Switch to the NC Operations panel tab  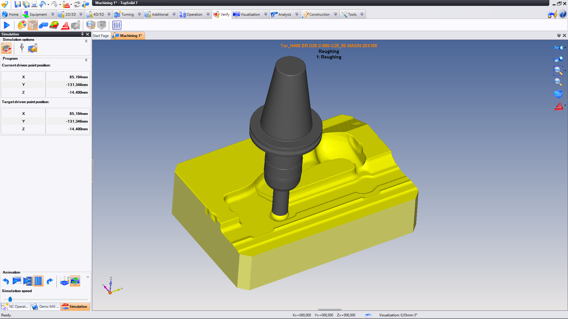click(x=15, y=306)
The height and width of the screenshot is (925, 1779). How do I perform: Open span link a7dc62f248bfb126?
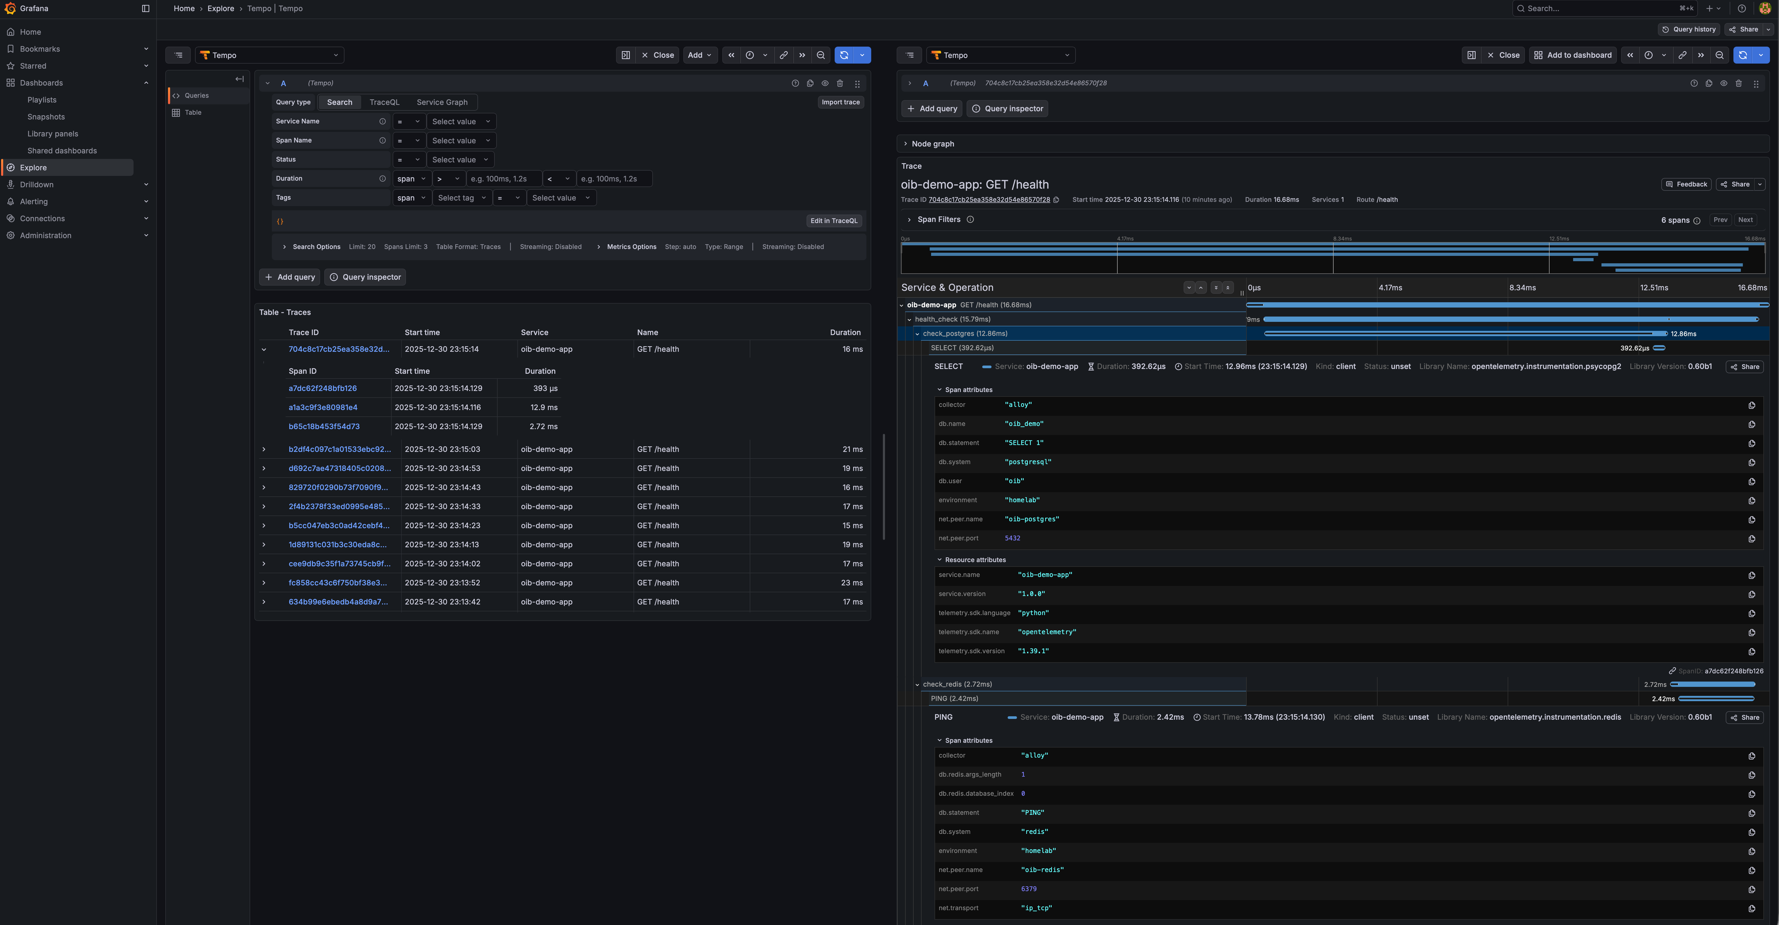coord(323,389)
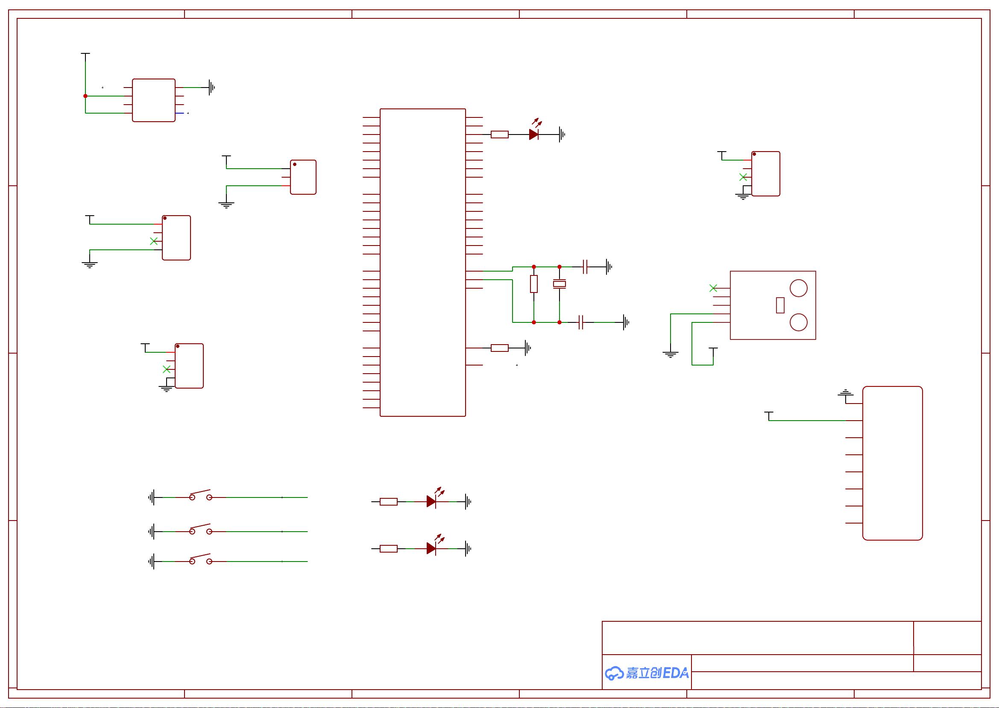Click the pull-down resistor below the crystal circuit

500,348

Goal of the exercise: The result is an exact copy of the lines from the one holding "The height and" through the final line of the data above, both ends included, minus the pictures.

Output for this exercise:
The height and width of the screenshot is (925, 1779). How do I perform: Open span link a7dc62f248bfb126?
coord(323,389)
Click the pull-down resistor below the crystal circuit

500,348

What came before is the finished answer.